▶ **WHAT THE EXERCISE ASKS**
Summarize the forum thread about the ugly fish in two sentences.

▶ **DOCUMENT EXTRACT**

— begin —

# Ugly Fish - Help the Salt Water Rookie!



## HighCap56 (Oct 21, 2003)

Greetings All! 

I am a transplanted Texan. Been in VB since late August.

Can bass fish with the best of them but I have a lot to learn about Salt Water.

I have been fishing at Lesner Bridge, Lynnhaven Pier, and once under the Great Neck Bridge. I bait fish with the wife and kids and flip plugs and jigs when by myself. Learning how to use a surf rod and what bait to use for what.

Glad I found these forums! 

I caught the only and ugliest fish I can recall at Lesner Bridge one day last week.

Caught this bugger on a white jig in about 4 feet of water very near the shore. Should have taken a photo (no cam at the time), but I did not think this fish was a keeper in any diet.

I was told "Maybe it's an Oyster Toad (it was that ugly, but not a match) or a Sea Robin (not)... Two Asian guys that I see there all the time said it was some out of place tropical fish.

It was a greenish grey skinned fish (like a catfish skin) and had eyes toward the top of it's broad flat head. Had a white smooth belly.

The mouth was square and had some pretty heavy duty teeth inside. Had a lateral rounded fin on either side and a top fin starting from about an inch behind the head that really meant business.

This fish tried his best to tear me up when I was removing the hook, but I managed and flipped him back to freedom.

I would say this little monster weighed about two pounds and was short and pretty fat.

Any idea what I caught? Inquiring minds.....

Thanks!

Bob


----------



## sand flea (Oct 24, 1999)

Did they look like any of these ugly buggers?

Sounds like a stargazer.


----------



## HighCap56 (Oct 21, 2003)

You have correctly identified this bugger!

StarGazer it was!

Guess he was buried up in the sand waiting for my jig.

Are they common catches around these parts?

Thanks!!!

SaltwaterSmarter Bob


----------



## Dixie719 (May 12, 2003)

I've caught a few this year right around there!


----------



## togman (Oct 12, 2003)

*Stargazer*

I heard that StarGazer's can produce an electrical shock, Is that true? I caught one years ago the same way, then was told they produce over 100 volt shock, anyone know if that is true?


----------



## Kajun (Jul 13, 2003)

my friend caught a stargazer at lesner,duckinn side...must have went 3lbs..it was BIG!....caught it on a 6in storm lure.

yes they are common catches around here..


----------



## Heaver (Feb 7, 2001)

Stargazer. And they will give you a jolt if not careful.

ANother unique thing is how they can bury themselves in the sand/ Almost instantly. I beached one once, hook came off, and saw it "swim" into the sand that quick! I dug around for it and it was gone! All in a period of 20-30 sec.

Lou


----------



## Wilber (May 20, 2003)

Stargazer's have a specialized muscle at the back of their head that will produce a nice shock. I found out the hard way, it felt like it come out my elbow, tingled for about an hour. Watch 'em.


----------



## lowpine (May 28, 2002)

I've heard they taste great, sort of like monkfish....


----------



## 1mocast (Jul 11, 2003)

*ughh*

I dont think I would ever try to eat anything that looked like that.

I don't even want to toch them, whenever I get one I simply donate the hook.

Luckily I've only caught two


----------



## cocoflea (Aug 1, 2002)

Remember some of the ugliest fish are the Tastest the first time I caught a Wolf fish I didn't want to bring it in the boat, but after tasting one I wish I caught more.


----------



## HighCap56 (Oct 21, 2003)

I must have been lucky with that little shocker. 

He was determined to fin me, so I held him flat on the sand and put some pressure to make him be still.

I didn't get zapped, but shortly after read that they can do that.

One of natures little oddities.

Bob


----------

— end —

▶ **RECORD LIST**
— begin —

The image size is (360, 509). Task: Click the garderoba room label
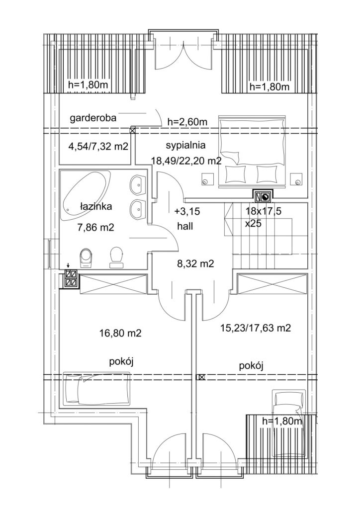[x=93, y=118]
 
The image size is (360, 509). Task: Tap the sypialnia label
[x=185, y=145]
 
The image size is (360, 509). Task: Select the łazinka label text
[x=96, y=206]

— end —

▶ **THE OUTPUT**
A saltwater newcomer describes a short, fat, toothy fish with eyes on top of a broad flat head, caught on a white jig at Lesner Bridge, and asks what it was. Other posters identify it as a stargazer, which the poster confirms, and they add that stargazers are common catches there, can deliver an electrical shock, and can bury themselves in the sand almost instantly.